Rabba Zuti dit à Rav Ashi : Viens et écoute une résolution, comme il est enseigné dans une baraita : Le verset concernant le sacrifice quotidien : « Ordonne aux enfants d’Israël, et dis-leur : Mon offrande, Ma nourriture pour les offrandes consumées par le feu, d’une odeur agréable pour Moi, vous veillerez à Me l’offrir en son temps fixé » (Nombres 28:2), sert à inclure le taureau pour un péché communautaire involontaire et les boucs de l’idolâtrie. Cela enseigne que les fonds pour ces offrandes proviennent de la collecte de la chambre ; c’est l’avis de Rabbi Shimon. Cela prouve que c’est Rabbi Shimon qui soutient que ces sacrifices sont apportés à partir de la collecte de la chambre.

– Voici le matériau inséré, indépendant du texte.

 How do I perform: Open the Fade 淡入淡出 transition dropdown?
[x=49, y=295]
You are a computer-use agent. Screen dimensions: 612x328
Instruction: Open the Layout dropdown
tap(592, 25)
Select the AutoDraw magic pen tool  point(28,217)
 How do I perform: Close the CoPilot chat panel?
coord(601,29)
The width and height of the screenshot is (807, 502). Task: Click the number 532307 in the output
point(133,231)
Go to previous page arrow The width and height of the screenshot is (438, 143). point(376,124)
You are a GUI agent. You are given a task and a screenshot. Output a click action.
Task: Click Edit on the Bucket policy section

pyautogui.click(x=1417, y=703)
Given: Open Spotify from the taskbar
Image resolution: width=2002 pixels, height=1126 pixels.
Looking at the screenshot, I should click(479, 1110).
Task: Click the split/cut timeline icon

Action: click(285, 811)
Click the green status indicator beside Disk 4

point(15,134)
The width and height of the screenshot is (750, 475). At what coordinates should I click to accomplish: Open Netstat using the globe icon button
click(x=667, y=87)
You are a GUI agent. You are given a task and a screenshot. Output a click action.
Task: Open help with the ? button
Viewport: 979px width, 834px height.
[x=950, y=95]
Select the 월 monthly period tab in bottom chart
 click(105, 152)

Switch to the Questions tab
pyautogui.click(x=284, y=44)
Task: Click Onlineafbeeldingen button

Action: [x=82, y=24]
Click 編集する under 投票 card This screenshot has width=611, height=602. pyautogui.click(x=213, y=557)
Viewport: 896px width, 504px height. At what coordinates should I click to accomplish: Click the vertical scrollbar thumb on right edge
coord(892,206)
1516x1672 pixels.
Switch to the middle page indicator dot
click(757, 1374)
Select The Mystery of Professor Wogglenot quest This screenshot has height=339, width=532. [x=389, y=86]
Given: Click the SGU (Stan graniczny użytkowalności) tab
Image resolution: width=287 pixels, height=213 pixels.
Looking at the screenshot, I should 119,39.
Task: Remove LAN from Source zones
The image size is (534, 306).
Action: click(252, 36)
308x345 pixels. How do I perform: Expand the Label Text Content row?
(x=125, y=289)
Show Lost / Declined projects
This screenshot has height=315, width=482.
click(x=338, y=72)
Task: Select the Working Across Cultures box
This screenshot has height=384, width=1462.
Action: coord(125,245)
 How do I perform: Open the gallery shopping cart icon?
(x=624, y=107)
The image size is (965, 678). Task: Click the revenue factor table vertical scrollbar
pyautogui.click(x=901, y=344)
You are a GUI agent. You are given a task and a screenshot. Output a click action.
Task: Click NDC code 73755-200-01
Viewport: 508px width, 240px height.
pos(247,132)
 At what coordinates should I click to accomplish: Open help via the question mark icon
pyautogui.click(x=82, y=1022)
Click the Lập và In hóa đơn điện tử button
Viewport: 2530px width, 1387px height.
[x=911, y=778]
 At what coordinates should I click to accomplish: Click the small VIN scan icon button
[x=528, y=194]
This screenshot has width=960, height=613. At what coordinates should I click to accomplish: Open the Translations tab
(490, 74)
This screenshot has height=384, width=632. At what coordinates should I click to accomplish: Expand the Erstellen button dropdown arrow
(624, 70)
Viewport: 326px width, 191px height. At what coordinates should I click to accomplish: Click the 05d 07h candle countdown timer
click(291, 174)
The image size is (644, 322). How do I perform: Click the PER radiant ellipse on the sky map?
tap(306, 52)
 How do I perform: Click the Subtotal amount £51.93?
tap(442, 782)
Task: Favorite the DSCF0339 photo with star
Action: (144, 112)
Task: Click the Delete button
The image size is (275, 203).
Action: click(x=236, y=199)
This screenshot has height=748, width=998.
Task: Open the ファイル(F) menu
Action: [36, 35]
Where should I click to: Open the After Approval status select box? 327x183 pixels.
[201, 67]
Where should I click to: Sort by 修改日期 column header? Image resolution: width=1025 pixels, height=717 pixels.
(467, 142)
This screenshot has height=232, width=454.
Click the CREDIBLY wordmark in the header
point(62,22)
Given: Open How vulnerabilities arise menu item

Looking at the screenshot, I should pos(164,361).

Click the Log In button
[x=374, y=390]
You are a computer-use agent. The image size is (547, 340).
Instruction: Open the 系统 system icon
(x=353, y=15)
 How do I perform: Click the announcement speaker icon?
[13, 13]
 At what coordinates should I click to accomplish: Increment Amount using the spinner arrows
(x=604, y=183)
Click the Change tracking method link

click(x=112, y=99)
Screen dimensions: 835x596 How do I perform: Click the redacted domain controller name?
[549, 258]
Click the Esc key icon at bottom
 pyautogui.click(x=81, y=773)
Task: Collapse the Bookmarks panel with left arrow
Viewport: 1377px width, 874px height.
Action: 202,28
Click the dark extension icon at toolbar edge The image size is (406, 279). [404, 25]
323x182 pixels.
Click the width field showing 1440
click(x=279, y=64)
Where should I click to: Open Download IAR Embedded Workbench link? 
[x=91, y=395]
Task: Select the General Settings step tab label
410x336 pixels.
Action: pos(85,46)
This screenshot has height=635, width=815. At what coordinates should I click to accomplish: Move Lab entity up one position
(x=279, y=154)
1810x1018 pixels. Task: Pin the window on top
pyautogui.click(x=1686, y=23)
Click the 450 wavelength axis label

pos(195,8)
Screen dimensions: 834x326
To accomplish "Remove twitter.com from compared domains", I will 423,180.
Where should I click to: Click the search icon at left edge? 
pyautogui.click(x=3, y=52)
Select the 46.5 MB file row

וּשְׁלֵימָה הָיְתָה קְרֵיבָה וְכוּ׳. אָמַר רַבִּי חִיָּיא בַּר אַבָּא: בָּעֵי רַבִּי יוֹחָנָן – שְׁלֵימָה שַׁחֲרִית וּשְׁלֵימָה בֵּין הָעַרְבַּיִם, אוֹ דִילְמָא שְׁלֵימָה שַׁחֲרִית וּבְטֵילָה בֵּין הָעַרְבַּיִם?
§ La michna enseigne : Et pendant la période jusqu’à ce qu’un nouveau Grand Prêtre soit nommé, l’offrande de galette sur plaque était sacrifiée comme un dixième complet d’un épha de fleur de farine. Rabbi Ḥiyya bar Abba dit que Rabbi Yoḥanan soulève un dilemme : La michna veut-elle dire qu’un dixième complet d’un épha est offert le matin et qu’un autre dixième complet d’un épha est offert l’après-midi, parce que cette offrande est sacrifiée deux fois par jour et n’est pas divisée en deux lorsqu’elle n’est pas apportée par le Grand Prêtre lui-même ? Ou peut-être veut-elle dire qu’un dixième complet d’un épha est sacrifié le matin et que l’offrande est annulée l’après-midi ?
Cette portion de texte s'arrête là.